Most of the time, I really try to avoid generalizing actors based on the types of movies they usually work in, or the type of people they usually work with. It’s lazy, closed-minded, and even runs the risk of being offensive if said generalizations become widespread enough. That being said, though, for many years, I really couldn’t think of Johnny Depp as anything else but Jack Sparrow (ironic, considering that I’ve never seen a single entry in the Pirates of the Caribbean series) or “that guy who stars in all those Tim Burton movies” (including Corpse Bride and Charlie and the Chocolate Factory, both of which I vividly remember enjoying when I was younger), no matter how hard I tried.
That has finally changed, however, after seeing Donnie Brasco: a slow, gritty gangster drama that not only separates him from all his usual “Depp quirks” (namely, really cartoonish/“quirky” behavior and makeup—which, depending on the movie he’s in, isn’t necessarily a bad thing, of course), but proves that he can be just as good—if not even better—of an actor when taken this far out of his element. (No wonder he would go on to grace the equally successful—albeit not as critically well-received— mob film Public Enemies only 12 years later.)
Playing Joseph D. Pistone, the real-life FBI undercover agent who successfully infiltrated the Mafia under the alias “Donnie Brasco”, Depp’s smart, confident, and wisely restrained… the exact things that keep the group’s head, Lefty (Al Pacino, also in top form), from discovering Pistone’s true identity and offing him, and prevent his family from finding out what his “classified work” (not how he phrases it, but you get the idea) really is.

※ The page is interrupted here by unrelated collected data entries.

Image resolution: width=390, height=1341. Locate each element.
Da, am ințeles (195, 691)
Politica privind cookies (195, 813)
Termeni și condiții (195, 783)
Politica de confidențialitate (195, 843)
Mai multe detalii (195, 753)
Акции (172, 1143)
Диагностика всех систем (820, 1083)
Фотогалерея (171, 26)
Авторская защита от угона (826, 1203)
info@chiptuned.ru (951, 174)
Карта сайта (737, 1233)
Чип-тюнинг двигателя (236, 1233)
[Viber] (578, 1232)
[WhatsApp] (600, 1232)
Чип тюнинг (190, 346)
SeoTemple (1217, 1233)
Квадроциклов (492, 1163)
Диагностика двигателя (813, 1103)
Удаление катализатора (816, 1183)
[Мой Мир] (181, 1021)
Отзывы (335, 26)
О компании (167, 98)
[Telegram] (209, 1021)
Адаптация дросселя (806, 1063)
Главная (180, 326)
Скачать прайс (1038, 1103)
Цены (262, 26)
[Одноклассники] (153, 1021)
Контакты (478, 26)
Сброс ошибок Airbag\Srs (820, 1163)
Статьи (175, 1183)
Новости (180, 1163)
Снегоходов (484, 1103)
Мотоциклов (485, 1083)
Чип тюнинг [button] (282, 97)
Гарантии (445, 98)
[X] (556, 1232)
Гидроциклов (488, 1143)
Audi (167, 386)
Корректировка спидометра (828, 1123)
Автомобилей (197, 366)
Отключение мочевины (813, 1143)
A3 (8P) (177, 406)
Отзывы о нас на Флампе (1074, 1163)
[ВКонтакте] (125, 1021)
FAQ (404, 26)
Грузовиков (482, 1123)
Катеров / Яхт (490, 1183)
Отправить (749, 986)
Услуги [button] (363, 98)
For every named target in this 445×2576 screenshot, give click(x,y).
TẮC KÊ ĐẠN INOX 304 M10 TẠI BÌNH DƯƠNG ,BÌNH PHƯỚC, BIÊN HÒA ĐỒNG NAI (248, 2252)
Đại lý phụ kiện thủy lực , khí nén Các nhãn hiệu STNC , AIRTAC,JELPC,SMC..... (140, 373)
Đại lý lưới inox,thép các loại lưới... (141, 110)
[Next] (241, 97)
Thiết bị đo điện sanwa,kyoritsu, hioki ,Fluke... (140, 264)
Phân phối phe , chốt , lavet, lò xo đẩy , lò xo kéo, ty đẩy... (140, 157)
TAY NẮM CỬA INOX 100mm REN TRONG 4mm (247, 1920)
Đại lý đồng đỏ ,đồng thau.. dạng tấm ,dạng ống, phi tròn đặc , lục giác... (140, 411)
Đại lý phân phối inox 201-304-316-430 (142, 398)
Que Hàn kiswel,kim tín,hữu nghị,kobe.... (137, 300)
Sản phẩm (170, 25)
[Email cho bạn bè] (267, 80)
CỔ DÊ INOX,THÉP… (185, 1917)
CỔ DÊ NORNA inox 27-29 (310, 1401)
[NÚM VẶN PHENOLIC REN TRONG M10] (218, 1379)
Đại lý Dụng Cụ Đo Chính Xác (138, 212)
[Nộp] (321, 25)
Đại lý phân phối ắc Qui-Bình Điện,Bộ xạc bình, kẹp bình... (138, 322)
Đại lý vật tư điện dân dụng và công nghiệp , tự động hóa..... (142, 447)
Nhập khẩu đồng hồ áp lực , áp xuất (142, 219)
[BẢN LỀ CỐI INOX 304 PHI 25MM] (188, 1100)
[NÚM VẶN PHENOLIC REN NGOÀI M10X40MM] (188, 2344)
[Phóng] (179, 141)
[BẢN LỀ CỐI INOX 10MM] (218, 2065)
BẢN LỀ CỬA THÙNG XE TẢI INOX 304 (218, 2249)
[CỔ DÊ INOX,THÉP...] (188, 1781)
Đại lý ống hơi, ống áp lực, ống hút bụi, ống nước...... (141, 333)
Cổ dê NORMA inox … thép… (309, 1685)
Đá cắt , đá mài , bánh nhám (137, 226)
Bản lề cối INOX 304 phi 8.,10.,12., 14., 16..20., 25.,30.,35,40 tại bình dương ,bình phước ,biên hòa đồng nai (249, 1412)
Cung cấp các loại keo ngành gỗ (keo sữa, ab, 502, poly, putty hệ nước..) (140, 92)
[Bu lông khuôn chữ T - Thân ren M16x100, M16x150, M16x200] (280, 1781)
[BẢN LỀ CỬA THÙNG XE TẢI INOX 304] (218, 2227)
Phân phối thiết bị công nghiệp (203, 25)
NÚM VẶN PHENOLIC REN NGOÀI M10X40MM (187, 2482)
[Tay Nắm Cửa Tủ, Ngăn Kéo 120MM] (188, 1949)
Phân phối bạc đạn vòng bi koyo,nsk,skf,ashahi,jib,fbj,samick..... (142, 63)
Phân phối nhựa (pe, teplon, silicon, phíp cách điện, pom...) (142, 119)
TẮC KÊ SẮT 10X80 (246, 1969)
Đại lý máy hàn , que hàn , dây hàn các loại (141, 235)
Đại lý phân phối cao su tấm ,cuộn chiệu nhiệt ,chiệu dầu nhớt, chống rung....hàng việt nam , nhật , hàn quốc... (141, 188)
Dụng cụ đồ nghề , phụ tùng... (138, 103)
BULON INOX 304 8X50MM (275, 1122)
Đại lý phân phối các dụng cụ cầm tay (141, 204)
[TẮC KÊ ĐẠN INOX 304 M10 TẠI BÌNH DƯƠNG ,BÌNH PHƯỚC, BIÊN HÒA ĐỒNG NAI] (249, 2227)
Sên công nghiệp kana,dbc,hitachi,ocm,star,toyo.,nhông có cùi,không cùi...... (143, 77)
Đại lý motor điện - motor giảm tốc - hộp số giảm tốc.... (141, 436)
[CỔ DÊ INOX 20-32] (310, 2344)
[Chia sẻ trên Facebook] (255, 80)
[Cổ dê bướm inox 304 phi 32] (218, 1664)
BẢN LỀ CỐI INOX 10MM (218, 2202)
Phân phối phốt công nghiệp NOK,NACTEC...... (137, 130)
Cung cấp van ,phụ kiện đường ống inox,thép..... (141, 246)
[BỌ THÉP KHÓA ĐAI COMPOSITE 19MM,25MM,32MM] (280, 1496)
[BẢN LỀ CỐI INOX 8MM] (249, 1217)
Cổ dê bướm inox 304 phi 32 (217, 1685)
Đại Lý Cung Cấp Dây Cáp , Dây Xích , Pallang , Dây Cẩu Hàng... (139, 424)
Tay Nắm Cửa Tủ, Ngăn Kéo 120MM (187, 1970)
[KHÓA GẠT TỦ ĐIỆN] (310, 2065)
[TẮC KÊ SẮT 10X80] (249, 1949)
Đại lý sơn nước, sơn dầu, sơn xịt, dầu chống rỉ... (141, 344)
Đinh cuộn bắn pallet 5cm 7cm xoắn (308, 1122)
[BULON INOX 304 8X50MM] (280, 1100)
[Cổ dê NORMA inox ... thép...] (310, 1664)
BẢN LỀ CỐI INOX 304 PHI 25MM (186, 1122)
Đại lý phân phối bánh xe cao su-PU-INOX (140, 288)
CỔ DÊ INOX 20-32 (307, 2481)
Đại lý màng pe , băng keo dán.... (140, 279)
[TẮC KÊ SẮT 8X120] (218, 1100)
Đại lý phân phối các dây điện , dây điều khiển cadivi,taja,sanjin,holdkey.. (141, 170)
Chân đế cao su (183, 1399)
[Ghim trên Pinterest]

Over time, however, the two unexpectedly form a really close bond, albeit one that Donnie knows won’t last once his work is finished. Despite that, however, he still can’t help but start to care for this tough, paranoid soul— though it directly leads to his relationship with his worried wife, Maggie (Anne Heche) gradually getting more and more fractured by the day. Even worse, as Donnie gets deeper into Lefty’s life, he finds himself having to resort to the same kind of violence that the latter person’s buddies literally do for a living.
Perhaps the best example of this is when Donnie, Lefty, and all the latter’s pals go to a Japanese restaurant together, where, by the owners’ cultural traditions, they are asked to take their shoes off by a nearby staff member. Donnie’s shoes, however, are the only thing hiding the cables of a wiretapping device on his leg, so he hastily makes up a story about his father getting killed in Okinawa around WWII. Not only does everyone else believe this, but, after the same employee keeps demanding everybody to remove their shoes, they even resort to beating him up in the place’s bathroom … which Donnie puts an end to by repeatedly hitting him over the head with a heavy trash can. Ouch.
Now, in a decade where Scorsese films like Goodfellas (masterpiece) and Casino (haven’t seen it, but looks really, really similar to Goodfellas) had already drawn from real-life hoodlums to present riveting gangster epics, something like Brasco may initially seem like it doesn’t really bring anything new to the table. Considering that a certain member of Lefty’s clan (you’ll know which one) resembles a less violent version of Joe Pesci’s Tommy DeVito—from Goodfellas—so much that it’s nearly laughable, such suspicions should have only been bolstered among critics of the time. Instead, the film’s understated, even unglamorous outside view of the mob life resonated with them so much that they were—and I am—mostly happy to overlook its more clichéd elements.
And believe me, the film’s portrayal of such business is far removed from the apparent excesses of something like Scarface (haven’t seen that either, unfortunately). Sure, there may be jokes flying around Lefty’s buddies left and right, and sure, his entire crew is able to throw a big yacht party in order to impress a fellow mob boss, but there’s hardly any high-voltage gangster action—which only serves to make the violence that does happen all the more effective and realistic.
Admittedly, Donnie Brasco is still far from perfect. Its overall presentation, though admirably unflashy, isn’t really anything special, and some moments admittedly do feel a bit too Hollywoodized (if that’s even a word) for my liking. As a more modern and mature dive into such a potentially cartoonish genre, however, it undeniably stands out among other recent gangster flicks a little bit. Nothing here rivals Goodfellas, obviously, but what mob film in the ‘90s did?
*[SPOILER ALERT] Lefty’s ultimate conclusion after finally finding out Pistone’s true identity after he’s long gone is literally this: “If it had to be anybody, I’m glad it was him.” Sure.